[Provided information]

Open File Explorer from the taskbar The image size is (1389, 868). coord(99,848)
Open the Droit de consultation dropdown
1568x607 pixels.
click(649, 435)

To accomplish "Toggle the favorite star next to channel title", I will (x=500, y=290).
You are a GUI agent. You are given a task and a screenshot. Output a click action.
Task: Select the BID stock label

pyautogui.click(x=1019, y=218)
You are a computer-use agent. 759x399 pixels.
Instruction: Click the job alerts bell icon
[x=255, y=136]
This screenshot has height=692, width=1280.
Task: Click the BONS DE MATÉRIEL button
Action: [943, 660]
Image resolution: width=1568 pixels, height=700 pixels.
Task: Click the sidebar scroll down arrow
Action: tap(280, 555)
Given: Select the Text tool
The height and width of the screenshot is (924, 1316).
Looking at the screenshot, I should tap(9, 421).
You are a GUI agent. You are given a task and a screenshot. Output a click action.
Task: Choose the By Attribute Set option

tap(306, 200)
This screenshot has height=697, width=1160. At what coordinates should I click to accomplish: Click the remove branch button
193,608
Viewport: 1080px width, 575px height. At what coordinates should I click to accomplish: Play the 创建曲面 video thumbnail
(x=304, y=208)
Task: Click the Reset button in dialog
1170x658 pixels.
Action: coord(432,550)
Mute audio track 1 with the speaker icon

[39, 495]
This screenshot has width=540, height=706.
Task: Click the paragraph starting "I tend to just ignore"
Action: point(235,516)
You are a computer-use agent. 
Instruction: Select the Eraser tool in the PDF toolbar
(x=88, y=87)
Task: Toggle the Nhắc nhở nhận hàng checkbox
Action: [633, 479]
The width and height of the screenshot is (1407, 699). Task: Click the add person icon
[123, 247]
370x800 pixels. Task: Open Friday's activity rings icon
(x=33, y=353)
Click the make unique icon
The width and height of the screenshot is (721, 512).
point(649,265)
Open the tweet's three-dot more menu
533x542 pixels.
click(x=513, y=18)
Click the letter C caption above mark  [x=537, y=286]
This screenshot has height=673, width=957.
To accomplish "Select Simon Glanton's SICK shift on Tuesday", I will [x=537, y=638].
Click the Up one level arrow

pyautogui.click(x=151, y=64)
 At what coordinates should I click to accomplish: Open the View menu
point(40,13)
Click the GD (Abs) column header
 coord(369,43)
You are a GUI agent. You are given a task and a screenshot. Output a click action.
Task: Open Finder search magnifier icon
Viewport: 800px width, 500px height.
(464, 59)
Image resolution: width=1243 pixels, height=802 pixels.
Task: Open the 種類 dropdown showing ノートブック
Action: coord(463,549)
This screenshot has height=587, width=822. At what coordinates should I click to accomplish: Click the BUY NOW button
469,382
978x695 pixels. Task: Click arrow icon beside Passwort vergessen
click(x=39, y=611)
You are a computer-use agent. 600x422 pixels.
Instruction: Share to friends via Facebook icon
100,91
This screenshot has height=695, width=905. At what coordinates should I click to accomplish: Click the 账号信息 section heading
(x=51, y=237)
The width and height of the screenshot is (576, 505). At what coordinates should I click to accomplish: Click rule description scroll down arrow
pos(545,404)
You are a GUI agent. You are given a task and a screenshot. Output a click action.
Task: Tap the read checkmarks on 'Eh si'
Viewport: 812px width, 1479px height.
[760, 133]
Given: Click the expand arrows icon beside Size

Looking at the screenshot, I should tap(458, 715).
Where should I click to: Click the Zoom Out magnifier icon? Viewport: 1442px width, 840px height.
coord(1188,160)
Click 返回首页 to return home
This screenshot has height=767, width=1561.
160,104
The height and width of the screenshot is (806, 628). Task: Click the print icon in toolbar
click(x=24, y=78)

[/Provided information]

Description of the task: Your answer must be an exact copy of all the entries.

Your solution:
Open File Explorer from the taskbar The image size is (1389, 868). coord(99,848)
Open the Droit de consultation dropdown
1568x607 pixels.
click(649, 435)

To accomplish "Toggle the favorite star next to channel title", I will (x=500, y=290).
You are a GUI agent. You are given a task and a screenshot. Output a click action.
Task: Select the BID stock label

pyautogui.click(x=1019, y=218)
You are a computer-use agent. 759x399 pixels.
Instruction: Click the job alerts bell icon
[x=255, y=136]
This screenshot has height=692, width=1280.
Task: Click the BONS DE MATÉRIEL button
Action: [943, 660]
Image resolution: width=1568 pixels, height=700 pixels.
Task: Click the sidebar scroll down arrow
Action: tap(280, 555)
Given: Select the Text tool
The height and width of the screenshot is (924, 1316).
Looking at the screenshot, I should tap(9, 421).
You are a GUI agent. You are given a task and a screenshot. Output a click action.
Task: Choose the By Attribute Set option

tap(306, 200)
This screenshot has height=697, width=1160. At what coordinates should I click to accomplish: Click the remove branch button
193,608
Viewport: 1080px width, 575px height. At what coordinates should I click to accomplish: Play the 创建曲面 video thumbnail
(x=304, y=208)
Task: Click the Reset button in dialog
1170x658 pixels.
Action: coord(432,550)
Mute audio track 1 with the speaker icon

[39, 495]
This screenshot has width=540, height=706.
Task: Click the paragraph starting "I tend to just ignore"
Action: point(235,516)
You are a computer-use agent. 
Instruction: Select the Eraser tool in the PDF toolbar
(x=88, y=87)
Task: Toggle the Nhắc nhở nhận hàng checkbox
Action: [633, 479]
The width and height of the screenshot is (1407, 699). Task: Click the add person icon
[123, 247]
370x800 pixels. Task: Open Friday's activity rings icon
(x=33, y=353)
Click the make unique icon
The width and height of the screenshot is (721, 512).
point(649,265)
Open the tweet's three-dot more menu
533x542 pixels.
click(x=513, y=18)
Click the letter C caption above mark  [x=537, y=286]
This screenshot has height=673, width=957.
To accomplish "Select Simon Glanton's SICK shift on Tuesday", I will [x=537, y=638].
Click the Up one level arrow

pyautogui.click(x=151, y=64)
 At what coordinates should I click to accomplish: Open the View menu
point(40,13)
Click the GD (Abs) column header
 coord(369,43)
You are a GUI agent. You are given a task and a screenshot. Output a click action.
Task: Open Finder search magnifier icon
Viewport: 800px width, 500px height.
(464, 59)
Image resolution: width=1243 pixels, height=802 pixels.
Task: Open the 種類 dropdown showing ノートブック
Action: coord(463,549)
This screenshot has height=587, width=822. At what coordinates should I click to accomplish: Click the BUY NOW button
469,382
978x695 pixels. Task: Click arrow icon beside Passwort vergessen
click(x=39, y=611)
You are a computer-use agent. 600x422 pixels.
Instruction: Share to friends via Facebook icon
100,91
This screenshot has height=695, width=905. At what coordinates should I click to accomplish: Click the 账号信息 section heading
(x=51, y=237)
The width and height of the screenshot is (576, 505). At what coordinates should I click to accomplish: Click rule description scroll down arrow
pos(545,404)
You are a GUI agent. You are given a task and a screenshot. Output a click action.
Task: Tap the read checkmarks on 'Eh si'
Viewport: 812px width, 1479px height.
[760, 133]
Given: Click the expand arrows icon beside Size

Looking at the screenshot, I should tap(458, 715).
Where should I click to: Click the Zoom Out magnifier icon? Viewport: 1442px width, 840px height.
coord(1188,160)
Click 返回首页 to return home
This screenshot has height=767, width=1561.
160,104
The height and width of the screenshot is (806, 628). Task: Click the print icon in toolbar
click(x=24, y=78)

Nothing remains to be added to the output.